[Task prompt]: Lay out the listing as a numbered list, leaving out blank lines. Begin at the first line of the listing and stop after the line that contains "pos(404,299)".

● ● ● ●

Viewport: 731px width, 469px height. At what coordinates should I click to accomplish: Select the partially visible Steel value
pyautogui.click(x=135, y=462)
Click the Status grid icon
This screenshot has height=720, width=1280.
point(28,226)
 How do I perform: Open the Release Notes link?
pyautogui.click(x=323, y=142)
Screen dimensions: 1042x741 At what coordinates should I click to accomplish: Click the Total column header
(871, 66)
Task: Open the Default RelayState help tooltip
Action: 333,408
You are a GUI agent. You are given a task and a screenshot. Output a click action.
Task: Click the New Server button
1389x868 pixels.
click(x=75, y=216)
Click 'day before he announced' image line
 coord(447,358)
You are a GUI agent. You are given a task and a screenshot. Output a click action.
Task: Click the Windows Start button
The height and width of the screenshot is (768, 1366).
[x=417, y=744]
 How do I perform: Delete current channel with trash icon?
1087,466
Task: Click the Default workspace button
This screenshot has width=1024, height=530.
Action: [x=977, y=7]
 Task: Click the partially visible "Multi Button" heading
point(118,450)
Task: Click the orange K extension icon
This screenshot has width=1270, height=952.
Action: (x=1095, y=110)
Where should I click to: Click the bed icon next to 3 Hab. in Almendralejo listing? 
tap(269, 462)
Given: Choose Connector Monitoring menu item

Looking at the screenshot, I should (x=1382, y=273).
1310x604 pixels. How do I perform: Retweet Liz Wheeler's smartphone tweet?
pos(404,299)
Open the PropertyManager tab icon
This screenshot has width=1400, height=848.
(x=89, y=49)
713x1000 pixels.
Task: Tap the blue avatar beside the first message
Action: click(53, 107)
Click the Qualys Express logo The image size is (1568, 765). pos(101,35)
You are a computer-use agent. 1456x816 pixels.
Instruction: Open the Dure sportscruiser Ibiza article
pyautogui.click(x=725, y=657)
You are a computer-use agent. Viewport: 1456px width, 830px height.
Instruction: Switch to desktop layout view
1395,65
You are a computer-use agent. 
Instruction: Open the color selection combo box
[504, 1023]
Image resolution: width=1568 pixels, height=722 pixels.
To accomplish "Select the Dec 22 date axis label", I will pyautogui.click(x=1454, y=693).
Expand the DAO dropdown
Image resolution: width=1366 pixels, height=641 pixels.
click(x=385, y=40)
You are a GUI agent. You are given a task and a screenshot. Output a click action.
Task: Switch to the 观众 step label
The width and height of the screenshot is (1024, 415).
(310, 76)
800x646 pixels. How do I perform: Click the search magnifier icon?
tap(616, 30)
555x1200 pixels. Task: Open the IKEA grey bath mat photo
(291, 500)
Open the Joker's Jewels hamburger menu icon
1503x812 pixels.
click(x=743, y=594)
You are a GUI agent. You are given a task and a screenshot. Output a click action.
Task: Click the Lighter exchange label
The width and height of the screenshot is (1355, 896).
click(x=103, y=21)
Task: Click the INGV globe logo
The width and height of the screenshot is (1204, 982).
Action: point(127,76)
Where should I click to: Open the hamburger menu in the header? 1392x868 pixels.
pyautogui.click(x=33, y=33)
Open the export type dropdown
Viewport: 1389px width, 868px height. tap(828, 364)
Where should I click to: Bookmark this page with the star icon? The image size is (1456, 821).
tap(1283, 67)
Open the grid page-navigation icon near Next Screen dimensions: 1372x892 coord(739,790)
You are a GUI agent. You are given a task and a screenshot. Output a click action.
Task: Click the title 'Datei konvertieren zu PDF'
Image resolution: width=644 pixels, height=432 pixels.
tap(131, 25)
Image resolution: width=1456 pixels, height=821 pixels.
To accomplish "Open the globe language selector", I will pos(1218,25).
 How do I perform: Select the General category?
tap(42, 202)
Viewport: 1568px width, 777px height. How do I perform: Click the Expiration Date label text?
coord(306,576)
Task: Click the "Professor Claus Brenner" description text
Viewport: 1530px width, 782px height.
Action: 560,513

● ● ● ●

[Correct response]:
1. Viewport: 731px width, 469px height. At what coordinates should I click to accomplish: Select the partially visible Steel value
2. pyautogui.click(x=135, y=462)
3. Click the Status grid icon
4. This screenshot has height=720, width=1280.
5. point(28,226)
6.  How do I perform: Open the Release Notes link?
7. pyautogui.click(x=323, y=142)
8. Screen dimensions: 1042x741 At what coordinates should I click to accomplish: Click the Total column header
9. (871, 66)
10. Task: Open the Default RelayState help tooltip
11. Action: 333,408
12. You are a GUI agent. You are given a task and a screenshot. Output a click action.
13. Task: Click the New Server button
14. 1389x868 pixels.
15. click(x=75, y=216)
16. Click 'day before he announced' image line
17.  coord(447,358)
18. You are a GUI agent. You are given a task and a screenshot. Output a click action.
19. Task: Click the Windows Start button
20. The height and width of the screenshot is (768, 1366).
21. [x=417, y=744]
22.  How do I perform: Delete current channel with trash icon?
23. 1087,466
24. Task: Click the Default workspace button
25. This screenshot has width=1024, height=530.
26. Action: [x=977, y=7]
27.  Task: Click the partially visible "Multi Button" heading
28. point(118,450)
29. Task: Click the orange K extension icon
30. This screenshot has width=1270, height=952.
31. Action: (x=1095, y=110)
32. Where should I click to: Click the bed icon next to 3 Hab. in Almendralejo listing? 
33. tap(269, 462)
34. Given: Choose Connector Monitoring menu item
35. Looking at the screenshot, I should (x=1382, y=273).
36. 1310x604 pixels. How do I perform: Retweet Liz Wheeler's smartphone tweet?
37. pos(404,299)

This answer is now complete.